IPOL.ID- Seorang oknum guru pria terlihat menirukan cara berbicara Cahyo yang merupakan remaja tuna wicara sambil tertawa di depan kamera. Aksi tersebut turut diiringi tawa seorang perempuan yang diduga berada di lokasi yang sama. Perilaku itu dinilai tidak berempati dan merendahkan martabat penyandang disabilitas.
Video tersebut ramai dan dibagikan ulang oleh sejumlah akun media sosial, salah satunya akun TikTok @bulelengterkini. Tak lama setelah beredar, kolom komentar langsung dipenuhi reaksi keras dari warganet.

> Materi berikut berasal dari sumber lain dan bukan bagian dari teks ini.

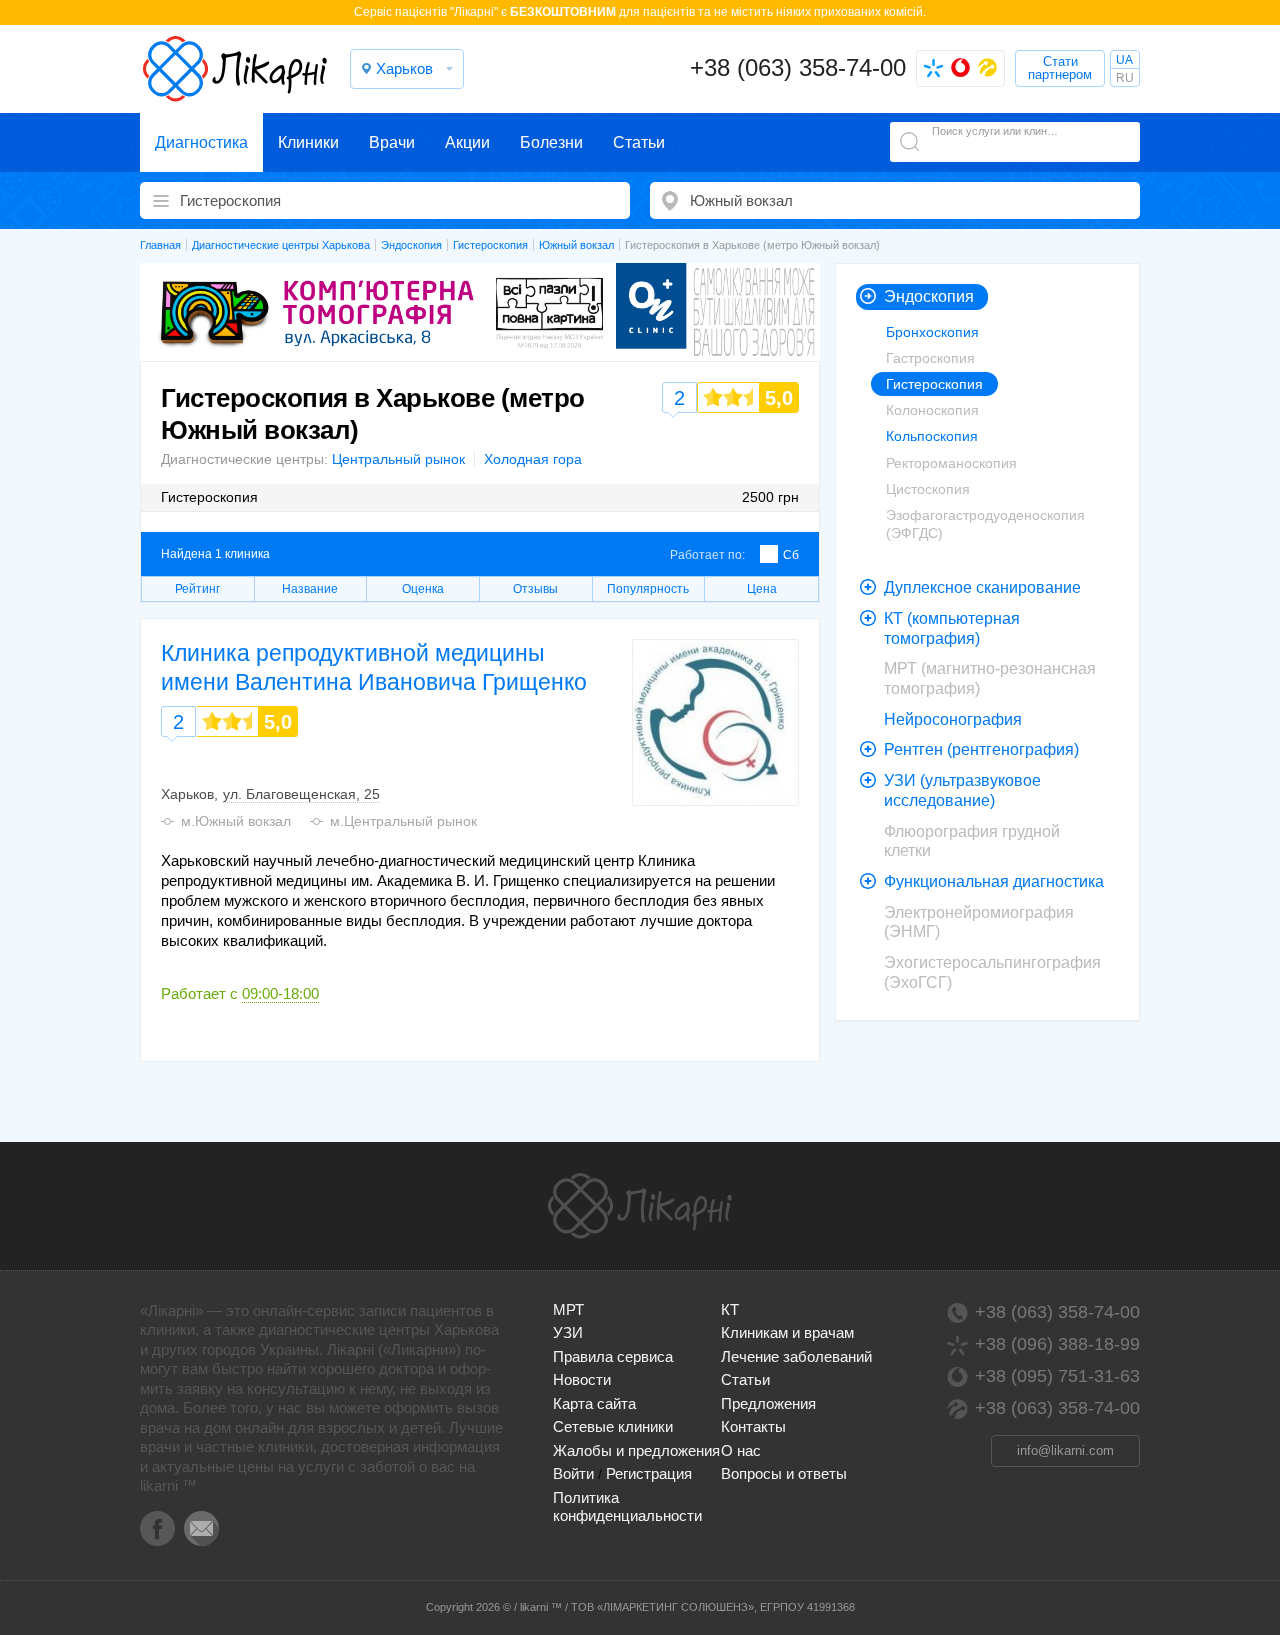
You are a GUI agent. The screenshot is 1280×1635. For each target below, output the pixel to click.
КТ (730, 1309)
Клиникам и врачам (787, 1332)
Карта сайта (594, 1403)
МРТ (568, 1309)
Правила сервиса (613, 1356)
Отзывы (535, 589)
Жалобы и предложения (636, 1450)
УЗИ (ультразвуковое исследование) (962, 790)
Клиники (308, 142)
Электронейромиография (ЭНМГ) (979, 922)
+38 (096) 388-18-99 (1057, 1344)
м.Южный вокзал (236, 821)
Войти (573, 1473)
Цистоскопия (928, 489)
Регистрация (649, 1473)
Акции (467, 142)
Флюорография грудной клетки (972, 841)
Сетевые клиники (613, 1426)
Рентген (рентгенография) (981, 749)
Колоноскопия (932, 410)
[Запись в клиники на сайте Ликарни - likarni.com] (235, 69)
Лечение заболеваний (796, 1356)
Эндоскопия (929, 296)
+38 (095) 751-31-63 (1057, 1376)
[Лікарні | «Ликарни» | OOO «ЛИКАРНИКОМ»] (640, 1206)
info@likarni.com (1065, 1450)
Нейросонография (953, 719)
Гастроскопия (930, 358)
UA (1124, 60)
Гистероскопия (934, 384)
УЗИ (568, 1332)
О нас (741, 1450)
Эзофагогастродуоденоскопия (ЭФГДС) (985, 524)
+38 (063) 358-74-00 (798, 67)
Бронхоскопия (932, 332)
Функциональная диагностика (994, 881)
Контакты (753, 1426)
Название (310, 589)
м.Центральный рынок (403, 821)
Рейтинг (197, 589)
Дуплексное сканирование (982, 587)
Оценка (423, 589)
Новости (582, 1379)
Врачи (392, 142)
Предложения (768, 1403)
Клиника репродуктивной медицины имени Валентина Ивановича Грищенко (374, 667)
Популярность (648, 589)
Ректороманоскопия (951, 463)
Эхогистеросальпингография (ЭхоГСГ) (992, 972)
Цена (762, 589)
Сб (791, 555)
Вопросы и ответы (784, 1473)
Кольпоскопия (932, 436)
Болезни (551, 142)
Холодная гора (533, 459)
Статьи (639, 142)
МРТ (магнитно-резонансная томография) (990, 678)
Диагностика (201, 142)
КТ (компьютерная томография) (952, 628)
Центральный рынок (398, 459)
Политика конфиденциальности (627, 1506)
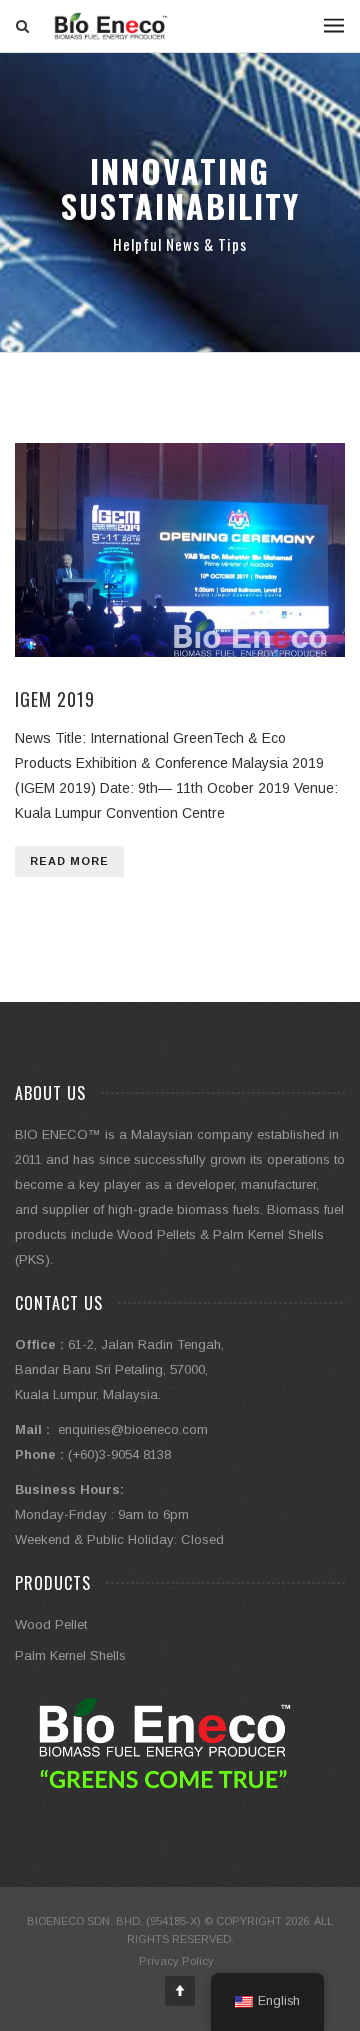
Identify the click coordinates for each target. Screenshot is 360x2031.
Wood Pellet (51, 1624)
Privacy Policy (176, 1961)
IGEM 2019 (55, 699)
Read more (69, 861)
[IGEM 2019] (180, 550)
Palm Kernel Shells (70, 1655)
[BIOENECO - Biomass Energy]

Mayoritas warganet mengecam tindakan pria tersebut, terlebih karena ia diduga berprofesi sebagai pendidik. Banyak yang menilai sikap tersebut tidak mencerminkan nilai moral, etika, dan keteladanan yang seharusnya dimiliki seorang guru.
“Jadi gini kualitas guru zaman sekarang,” tulis akun @le***.
Komentar lain menyebutkan, “Dia tidak pantas menjadi guru, tidak punya hati nurani,” tulis @te***.
Warganet juga menyoroti bahwa interaksi dalam siaran langsung tersebut mengandung unsur perundungan karena menyinggung kondisi fisik korban. Tak sedikit yang menyayangkan kejadian itu dilakukan di ruang publik melalui siaran langsung yang dapat diakses secara luas.